AICO Telemetry System¶

Overview¶

The AICO Telemetry System provides comprehensive, privacy-respecting observability capabilities designed specifically for AI researchers and developers to understand complex system interactions, diagnose issues, and improve system performance. It complements the existing Instrumentation, Logging, and Audit systems while focusing on the unique needs of AI system development.

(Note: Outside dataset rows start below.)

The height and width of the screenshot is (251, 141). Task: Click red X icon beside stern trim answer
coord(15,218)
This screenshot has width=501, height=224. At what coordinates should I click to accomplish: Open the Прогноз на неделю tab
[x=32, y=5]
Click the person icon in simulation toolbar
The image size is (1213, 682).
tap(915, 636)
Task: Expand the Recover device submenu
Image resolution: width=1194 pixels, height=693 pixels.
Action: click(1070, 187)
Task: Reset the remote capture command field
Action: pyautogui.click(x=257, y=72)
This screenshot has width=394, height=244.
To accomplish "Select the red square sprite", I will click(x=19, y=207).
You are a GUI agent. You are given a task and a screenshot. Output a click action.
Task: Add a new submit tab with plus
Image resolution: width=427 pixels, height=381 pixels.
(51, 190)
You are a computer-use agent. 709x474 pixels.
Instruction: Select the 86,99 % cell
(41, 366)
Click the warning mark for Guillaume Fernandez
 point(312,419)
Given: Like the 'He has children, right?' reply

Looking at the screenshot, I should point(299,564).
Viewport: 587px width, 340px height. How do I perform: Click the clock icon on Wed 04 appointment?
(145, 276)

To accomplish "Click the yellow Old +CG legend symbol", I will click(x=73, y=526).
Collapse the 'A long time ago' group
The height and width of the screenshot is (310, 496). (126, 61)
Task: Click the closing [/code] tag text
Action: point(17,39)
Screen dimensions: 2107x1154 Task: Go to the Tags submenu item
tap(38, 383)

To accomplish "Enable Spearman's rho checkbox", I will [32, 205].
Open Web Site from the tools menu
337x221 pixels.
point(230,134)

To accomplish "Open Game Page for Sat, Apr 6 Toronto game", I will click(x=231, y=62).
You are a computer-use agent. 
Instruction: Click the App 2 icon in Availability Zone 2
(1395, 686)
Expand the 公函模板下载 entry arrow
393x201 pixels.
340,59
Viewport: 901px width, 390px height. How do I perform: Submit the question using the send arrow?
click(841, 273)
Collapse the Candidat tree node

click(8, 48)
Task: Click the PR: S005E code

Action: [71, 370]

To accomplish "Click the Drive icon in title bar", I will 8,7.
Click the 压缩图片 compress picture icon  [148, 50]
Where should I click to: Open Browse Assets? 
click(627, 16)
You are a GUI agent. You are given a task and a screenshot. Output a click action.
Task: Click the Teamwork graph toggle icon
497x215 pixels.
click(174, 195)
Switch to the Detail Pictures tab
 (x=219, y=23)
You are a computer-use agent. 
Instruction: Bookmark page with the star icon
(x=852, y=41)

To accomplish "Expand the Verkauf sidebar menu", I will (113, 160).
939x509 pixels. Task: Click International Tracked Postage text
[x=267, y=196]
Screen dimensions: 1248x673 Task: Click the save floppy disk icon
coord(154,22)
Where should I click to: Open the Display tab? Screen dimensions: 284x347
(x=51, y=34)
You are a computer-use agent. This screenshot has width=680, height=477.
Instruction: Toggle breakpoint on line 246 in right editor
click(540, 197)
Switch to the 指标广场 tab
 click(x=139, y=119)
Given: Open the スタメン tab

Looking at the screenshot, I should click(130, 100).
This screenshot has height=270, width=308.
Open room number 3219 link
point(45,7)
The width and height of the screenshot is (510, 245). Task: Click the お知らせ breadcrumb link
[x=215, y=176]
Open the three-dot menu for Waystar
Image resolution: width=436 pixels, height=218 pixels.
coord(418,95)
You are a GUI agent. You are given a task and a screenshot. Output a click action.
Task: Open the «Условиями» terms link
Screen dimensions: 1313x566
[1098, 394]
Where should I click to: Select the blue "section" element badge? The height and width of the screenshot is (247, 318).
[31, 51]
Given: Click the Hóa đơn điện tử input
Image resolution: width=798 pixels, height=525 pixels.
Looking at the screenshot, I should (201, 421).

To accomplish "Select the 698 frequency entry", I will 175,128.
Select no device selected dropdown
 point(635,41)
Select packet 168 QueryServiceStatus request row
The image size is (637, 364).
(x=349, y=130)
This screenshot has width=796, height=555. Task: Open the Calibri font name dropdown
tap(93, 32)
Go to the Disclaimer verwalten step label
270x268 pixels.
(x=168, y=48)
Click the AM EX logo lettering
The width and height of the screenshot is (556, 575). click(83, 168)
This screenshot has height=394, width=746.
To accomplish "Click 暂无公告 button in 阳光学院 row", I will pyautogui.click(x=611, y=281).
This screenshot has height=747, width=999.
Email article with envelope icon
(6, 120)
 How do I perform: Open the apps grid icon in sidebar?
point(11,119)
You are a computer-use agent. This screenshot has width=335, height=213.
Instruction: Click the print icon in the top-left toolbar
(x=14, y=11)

This document outlines the architecture, implementation, and best practices for AICO's telemetry system, which serves as the foundation for system understanding, performance optimization, and AI behavior analysis.

Core Principles¶

1. Development-Focused Insights¶

Telemetry is designed primarily for researchers and developers
Captures detailed information about AI behavior, performance, and interactions
Provides visibility into complex, distributed system interactions
Enables root cause analysis of emergent behaviors and performance issues

2. Privacy-First Collection¶

All telemetry data is stored locally by default
No telemetry information leaves the device without explicit user consent
Sensitive data is redacted or anonymized in telemetry records
Users maintain full control over telemetry data retention and access

3. Comprehensive Coverage¶

Captures data across all system components and their interactions
Monitors both technical metrics and AI-specific behavioral patterns
Covers both frontend and backend with consistent schema
Works in all deployment patterns (coupled and detached)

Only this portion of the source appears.